Monday 23 January 2012

Graveminder by Melissa Marr

Pages (Hardcover): 336 pages
Publisher: William Morrow
Released: May 17, 2011

Description: Rebekkah Barrow never forgot the tender attention her grandmother, Maylene, bestowed upon the dead of Claysville, the town where Bek spent her adolescence. There wasn't a funeral that Maylene didn't attend, and at each Rebekkah watched as Maylene performed the same unusual ritual: three sips from a small silver flask followed by the words "Sleep well, and stay where I put you."

Now Maylene is dead and Bek must go back to the place--and the man--she left a decade ago. But what she soon discovers is that Maylene was murdered and that there was good reason for her odd traditions. It turns out that in placid Claysville, the worlds of the living and the dead are dangerously connected. Beneath the town lies a shadowy, lawless land ruled by the enigmatic Charles, aka Mr.
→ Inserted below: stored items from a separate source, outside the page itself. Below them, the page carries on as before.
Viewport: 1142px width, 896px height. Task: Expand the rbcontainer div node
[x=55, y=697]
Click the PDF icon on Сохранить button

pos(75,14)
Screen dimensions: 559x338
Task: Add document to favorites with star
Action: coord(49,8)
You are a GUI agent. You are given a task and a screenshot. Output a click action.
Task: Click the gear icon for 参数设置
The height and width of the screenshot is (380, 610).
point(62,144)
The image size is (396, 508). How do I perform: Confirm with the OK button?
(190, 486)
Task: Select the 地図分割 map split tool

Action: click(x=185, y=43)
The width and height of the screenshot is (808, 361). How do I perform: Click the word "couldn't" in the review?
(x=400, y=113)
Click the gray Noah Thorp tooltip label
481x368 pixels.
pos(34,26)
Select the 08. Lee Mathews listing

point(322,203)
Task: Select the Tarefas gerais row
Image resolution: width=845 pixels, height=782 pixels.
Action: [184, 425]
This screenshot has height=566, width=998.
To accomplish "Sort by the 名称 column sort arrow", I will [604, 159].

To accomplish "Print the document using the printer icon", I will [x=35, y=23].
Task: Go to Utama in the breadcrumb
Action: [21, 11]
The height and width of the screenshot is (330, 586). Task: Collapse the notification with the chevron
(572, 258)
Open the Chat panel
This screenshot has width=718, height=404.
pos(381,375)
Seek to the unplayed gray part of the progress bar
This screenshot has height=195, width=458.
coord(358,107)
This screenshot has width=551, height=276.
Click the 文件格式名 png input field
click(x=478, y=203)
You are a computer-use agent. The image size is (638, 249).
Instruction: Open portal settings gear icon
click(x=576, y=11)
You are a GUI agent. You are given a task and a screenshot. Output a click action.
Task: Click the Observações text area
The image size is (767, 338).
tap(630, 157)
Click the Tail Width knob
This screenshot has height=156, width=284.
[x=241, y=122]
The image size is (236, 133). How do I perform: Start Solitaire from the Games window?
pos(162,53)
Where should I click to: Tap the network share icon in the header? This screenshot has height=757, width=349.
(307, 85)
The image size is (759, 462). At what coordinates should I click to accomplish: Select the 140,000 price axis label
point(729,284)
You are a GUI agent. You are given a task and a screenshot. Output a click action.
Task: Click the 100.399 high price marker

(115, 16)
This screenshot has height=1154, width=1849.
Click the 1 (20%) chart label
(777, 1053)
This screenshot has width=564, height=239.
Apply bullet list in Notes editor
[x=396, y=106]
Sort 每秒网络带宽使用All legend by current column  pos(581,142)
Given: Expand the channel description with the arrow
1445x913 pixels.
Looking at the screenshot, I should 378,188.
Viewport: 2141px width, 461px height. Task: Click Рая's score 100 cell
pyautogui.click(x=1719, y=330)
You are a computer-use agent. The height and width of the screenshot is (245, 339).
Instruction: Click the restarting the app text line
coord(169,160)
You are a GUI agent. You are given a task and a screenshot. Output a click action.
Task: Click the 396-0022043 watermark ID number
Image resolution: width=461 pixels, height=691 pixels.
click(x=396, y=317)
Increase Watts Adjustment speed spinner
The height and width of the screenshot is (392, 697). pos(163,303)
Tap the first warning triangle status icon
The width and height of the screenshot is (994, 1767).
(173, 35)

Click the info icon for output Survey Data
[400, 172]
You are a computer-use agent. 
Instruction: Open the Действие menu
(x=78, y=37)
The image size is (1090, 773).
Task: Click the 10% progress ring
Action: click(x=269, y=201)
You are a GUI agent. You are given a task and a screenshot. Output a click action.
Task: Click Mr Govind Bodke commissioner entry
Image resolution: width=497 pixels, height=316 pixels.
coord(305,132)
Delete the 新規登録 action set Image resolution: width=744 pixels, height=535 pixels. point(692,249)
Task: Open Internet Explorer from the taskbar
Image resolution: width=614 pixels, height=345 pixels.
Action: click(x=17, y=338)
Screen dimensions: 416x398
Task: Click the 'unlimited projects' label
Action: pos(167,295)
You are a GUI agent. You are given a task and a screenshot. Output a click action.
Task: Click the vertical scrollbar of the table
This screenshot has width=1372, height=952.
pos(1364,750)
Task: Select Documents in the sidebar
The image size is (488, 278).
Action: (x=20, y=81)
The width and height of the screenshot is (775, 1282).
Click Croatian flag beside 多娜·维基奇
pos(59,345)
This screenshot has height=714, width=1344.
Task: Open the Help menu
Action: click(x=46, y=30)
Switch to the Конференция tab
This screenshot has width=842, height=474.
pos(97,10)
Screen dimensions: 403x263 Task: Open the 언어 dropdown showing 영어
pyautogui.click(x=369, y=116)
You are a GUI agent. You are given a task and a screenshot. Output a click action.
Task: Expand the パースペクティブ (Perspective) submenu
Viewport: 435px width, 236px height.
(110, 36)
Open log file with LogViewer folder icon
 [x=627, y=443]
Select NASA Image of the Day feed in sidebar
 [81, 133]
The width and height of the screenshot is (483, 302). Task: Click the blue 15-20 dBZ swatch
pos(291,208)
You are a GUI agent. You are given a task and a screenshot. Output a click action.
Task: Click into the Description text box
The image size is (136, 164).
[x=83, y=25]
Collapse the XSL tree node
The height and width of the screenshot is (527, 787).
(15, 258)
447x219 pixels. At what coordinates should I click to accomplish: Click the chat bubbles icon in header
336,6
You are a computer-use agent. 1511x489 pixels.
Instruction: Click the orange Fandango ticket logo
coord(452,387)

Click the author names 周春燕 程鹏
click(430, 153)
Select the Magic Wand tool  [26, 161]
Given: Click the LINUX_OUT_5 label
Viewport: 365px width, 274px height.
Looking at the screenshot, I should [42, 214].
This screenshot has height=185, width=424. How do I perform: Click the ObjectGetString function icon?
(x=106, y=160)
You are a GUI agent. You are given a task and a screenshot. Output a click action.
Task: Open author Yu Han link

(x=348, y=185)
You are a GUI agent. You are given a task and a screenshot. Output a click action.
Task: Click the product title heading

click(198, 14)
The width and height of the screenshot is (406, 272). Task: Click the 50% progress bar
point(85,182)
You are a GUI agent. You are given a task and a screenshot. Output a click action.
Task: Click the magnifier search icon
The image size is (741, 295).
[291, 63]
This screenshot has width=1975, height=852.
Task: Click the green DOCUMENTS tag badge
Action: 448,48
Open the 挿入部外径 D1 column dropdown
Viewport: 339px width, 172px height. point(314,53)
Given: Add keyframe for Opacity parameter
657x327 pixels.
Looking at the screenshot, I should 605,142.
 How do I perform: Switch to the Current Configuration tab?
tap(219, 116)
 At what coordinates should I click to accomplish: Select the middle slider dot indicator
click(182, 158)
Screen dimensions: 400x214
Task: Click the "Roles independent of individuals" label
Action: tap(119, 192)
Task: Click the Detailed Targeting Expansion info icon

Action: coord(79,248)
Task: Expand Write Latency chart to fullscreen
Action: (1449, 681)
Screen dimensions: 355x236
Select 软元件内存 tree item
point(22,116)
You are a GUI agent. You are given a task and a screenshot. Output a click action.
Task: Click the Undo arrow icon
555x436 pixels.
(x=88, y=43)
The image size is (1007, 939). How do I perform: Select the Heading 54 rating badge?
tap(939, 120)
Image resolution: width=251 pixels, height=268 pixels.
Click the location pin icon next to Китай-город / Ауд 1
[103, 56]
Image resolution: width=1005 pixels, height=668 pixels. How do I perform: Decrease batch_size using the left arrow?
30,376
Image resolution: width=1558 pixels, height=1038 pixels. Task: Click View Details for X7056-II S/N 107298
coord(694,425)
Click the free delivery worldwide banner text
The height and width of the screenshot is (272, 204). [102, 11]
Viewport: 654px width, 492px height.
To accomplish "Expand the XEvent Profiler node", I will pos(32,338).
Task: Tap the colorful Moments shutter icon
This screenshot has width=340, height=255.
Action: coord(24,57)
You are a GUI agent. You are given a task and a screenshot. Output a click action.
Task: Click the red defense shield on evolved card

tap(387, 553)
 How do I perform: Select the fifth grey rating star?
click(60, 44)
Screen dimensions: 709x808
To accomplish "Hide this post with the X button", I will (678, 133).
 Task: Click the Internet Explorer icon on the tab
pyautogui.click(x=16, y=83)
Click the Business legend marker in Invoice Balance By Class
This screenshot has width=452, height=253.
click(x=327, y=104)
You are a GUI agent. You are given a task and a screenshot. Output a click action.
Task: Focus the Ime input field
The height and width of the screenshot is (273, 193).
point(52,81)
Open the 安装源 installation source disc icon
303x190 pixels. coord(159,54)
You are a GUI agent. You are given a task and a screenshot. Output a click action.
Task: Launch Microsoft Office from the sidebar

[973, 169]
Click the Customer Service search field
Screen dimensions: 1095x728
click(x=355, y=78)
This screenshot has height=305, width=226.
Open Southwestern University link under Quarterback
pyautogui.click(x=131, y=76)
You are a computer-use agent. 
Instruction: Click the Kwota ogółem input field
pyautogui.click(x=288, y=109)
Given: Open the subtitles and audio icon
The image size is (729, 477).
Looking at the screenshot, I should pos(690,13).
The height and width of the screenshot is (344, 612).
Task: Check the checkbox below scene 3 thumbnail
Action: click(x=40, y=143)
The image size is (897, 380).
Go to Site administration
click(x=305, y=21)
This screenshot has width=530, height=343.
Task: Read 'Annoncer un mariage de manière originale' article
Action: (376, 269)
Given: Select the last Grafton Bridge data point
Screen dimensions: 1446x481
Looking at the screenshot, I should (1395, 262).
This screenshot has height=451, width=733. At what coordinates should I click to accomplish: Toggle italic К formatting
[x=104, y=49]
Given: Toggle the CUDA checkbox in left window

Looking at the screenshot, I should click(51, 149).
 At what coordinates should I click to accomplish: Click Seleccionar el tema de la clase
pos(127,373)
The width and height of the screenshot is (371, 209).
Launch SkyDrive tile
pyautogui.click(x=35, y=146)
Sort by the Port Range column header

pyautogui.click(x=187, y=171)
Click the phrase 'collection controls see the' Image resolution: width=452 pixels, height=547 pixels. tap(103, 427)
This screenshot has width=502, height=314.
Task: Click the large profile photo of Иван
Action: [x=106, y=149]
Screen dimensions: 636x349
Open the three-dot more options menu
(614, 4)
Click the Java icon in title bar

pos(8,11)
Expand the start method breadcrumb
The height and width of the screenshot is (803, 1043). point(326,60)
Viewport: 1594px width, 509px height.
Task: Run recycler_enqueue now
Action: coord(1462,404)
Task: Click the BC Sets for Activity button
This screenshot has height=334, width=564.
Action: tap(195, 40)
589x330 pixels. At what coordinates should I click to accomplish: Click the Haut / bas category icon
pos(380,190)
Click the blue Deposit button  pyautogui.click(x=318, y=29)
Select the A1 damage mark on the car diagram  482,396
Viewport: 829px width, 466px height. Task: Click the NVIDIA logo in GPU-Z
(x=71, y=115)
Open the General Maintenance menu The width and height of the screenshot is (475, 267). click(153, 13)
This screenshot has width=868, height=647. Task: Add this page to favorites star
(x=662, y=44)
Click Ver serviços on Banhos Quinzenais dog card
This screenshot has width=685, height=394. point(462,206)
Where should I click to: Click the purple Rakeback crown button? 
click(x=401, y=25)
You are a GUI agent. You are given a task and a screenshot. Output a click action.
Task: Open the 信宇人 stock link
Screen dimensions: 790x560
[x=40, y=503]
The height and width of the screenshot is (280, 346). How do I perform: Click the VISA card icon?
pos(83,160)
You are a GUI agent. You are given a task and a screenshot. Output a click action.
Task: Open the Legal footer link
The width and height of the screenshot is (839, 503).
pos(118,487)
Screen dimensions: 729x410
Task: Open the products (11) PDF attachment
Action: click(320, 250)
D--a place from which the dead will return if their graves are not properly minded. Only the Graveminder, a Barrow woman, and the current Undertaker, Byron, can set things to right once the dead begin to walk.

Review: Angst, when it comes to teens, is normal. When it comes to adult novels, it's annoying. And when both of the main characters are filled with it for the majority of the book, I'm not a happy reader. Sadly, the other characters, minus Liz and Daisha, were flat and one dimensional. The plot had great ideas and I was excited to read this, but execution wasn't there.

Grade: 1 lines out of 10

1 comment:

  1. Dear 5 Line Reviews:

    Will you please consider reviewing my new novel DON’T FORGET ME, BRO, to be published later this year by Stephen F. Austin State University Press?

    DON’T FORGET ME, BRO deals with themes of childhood abuse, mental illness, and alienated families. (See synopsis below.)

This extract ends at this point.